## [Directive]
Quote each of the entries below verbatim, line for line.

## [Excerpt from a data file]
************

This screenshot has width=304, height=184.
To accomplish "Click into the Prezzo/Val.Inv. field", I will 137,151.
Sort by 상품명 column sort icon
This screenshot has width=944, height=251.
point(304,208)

************

## [Task output]
This screenshot has width=304, height=184.
To accomplish "Click into the Prezzo/Val.Inv. field", I will 137,151.
Sort by 상품명 column sort icon
This screenshot has width=944, height=251.
point(304,208)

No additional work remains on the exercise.